新しいコンセプトで新規市場を創作するという方法もあります。

ヘンリー・フォードはこんな言葉を残しています。
「消費者に何が欲しいかを尋ねたら、もっと早い馬が欲しいと答えただろう」

消費者は自分が本当に欲しいものを理解していません。目の前に現れて初めて欲しいと感じます。

私が印象深く覚えているのは、マクドナルドに最初に行ったときのことです。
三宮国際会館前の店内に椅子が有りませんでした。
まだ子供だった私は「立って食べるのは行儀が悪いことだ」と躾けられていましたので、大変困ったことを覚えています。

しかし、いまやマクドナルドは私たちの生活を一変してしまいました。

よく例に出されるのはウォークマンです。
今まで室内で聞いていた音楽を外に持ち出すということは、今では成功事例なのでしょうが、当時はたいへんに勇気のいることだったでしょう。

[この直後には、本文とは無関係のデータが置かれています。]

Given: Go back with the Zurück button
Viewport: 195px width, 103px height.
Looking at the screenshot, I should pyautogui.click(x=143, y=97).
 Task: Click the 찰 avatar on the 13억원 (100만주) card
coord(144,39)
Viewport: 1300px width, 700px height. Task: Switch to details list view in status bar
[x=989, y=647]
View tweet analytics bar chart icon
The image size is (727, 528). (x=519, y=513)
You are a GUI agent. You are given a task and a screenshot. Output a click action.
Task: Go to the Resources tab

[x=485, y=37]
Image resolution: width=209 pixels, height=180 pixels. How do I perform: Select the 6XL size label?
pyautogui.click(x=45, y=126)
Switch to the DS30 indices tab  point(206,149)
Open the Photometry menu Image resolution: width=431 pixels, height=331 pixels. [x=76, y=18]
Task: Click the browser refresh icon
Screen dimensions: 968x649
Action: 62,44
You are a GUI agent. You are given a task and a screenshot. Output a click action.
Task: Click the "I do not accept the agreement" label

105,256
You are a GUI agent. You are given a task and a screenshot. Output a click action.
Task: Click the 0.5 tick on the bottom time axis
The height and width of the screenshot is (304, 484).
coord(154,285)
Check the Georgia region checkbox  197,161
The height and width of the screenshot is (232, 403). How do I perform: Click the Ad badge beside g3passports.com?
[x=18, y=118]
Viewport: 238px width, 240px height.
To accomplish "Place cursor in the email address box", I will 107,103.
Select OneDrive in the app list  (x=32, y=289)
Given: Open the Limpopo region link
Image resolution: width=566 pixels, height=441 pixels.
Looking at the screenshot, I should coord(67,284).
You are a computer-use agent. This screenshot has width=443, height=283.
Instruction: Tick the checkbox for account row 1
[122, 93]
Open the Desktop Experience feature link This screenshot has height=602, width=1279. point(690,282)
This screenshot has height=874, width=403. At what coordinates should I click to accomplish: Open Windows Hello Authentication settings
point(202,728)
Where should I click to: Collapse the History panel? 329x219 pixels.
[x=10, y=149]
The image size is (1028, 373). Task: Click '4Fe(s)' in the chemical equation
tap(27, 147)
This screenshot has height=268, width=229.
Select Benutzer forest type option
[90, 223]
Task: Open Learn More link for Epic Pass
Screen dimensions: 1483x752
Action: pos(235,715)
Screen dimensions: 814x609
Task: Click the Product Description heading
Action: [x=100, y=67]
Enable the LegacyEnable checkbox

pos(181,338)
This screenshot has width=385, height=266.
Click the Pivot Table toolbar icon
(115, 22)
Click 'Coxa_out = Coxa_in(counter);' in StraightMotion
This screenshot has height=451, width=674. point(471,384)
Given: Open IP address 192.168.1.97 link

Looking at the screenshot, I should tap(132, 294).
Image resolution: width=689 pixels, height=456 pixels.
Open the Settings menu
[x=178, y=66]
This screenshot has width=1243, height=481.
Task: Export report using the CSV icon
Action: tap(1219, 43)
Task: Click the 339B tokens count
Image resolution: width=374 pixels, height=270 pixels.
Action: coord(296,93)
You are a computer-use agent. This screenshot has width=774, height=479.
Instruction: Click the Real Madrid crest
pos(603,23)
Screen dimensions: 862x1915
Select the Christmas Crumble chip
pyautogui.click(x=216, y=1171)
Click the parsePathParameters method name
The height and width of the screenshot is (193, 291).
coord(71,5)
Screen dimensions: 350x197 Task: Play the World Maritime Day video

「コンセプトを創作する」という方法はとても魅力的に見えるのでしょう。
派手な成功物語がたくさんある一方で、リスクの高い方法でもあります。
「まったく新しい」「特許商品で」とアピールする人がとても多いのですが、まったく新しいのであれば売れるかどうかはまったく分かりません。

このようなケースでは、次の3点が鍵になります。

コンセプトを如何にして理解していただくか
まず、既存のモノやコンセプトに関連付けなければ人は理解できません。
iPodは「グッバイMD」という言葉を使いました。
コンセプトを如何に早く多くの人に認知していただくか
人の目に触れる機会をたくさん作ることです。
ウォークマンも、販売当時はスタッフ自らヘッドフォンを付け、わざとらしく町に出て大学のキャンパスや繁華街を歩いたそうです。
コンセプトの価値を如何に感じていただくか
人は今までの経験に満足する傾向が有ります。
明らかに不便を感じているなど、余程のモチベーションがなければ新しいモノに飛びつきません。
消費者に体験していただいたり、マスコミで話題にしてもらったりして、消費者を教育しなければなりません。

ソニーの井深大は、「市場を創造(market creation)するには、市場を教育(market education)しなければならない」と仰っています。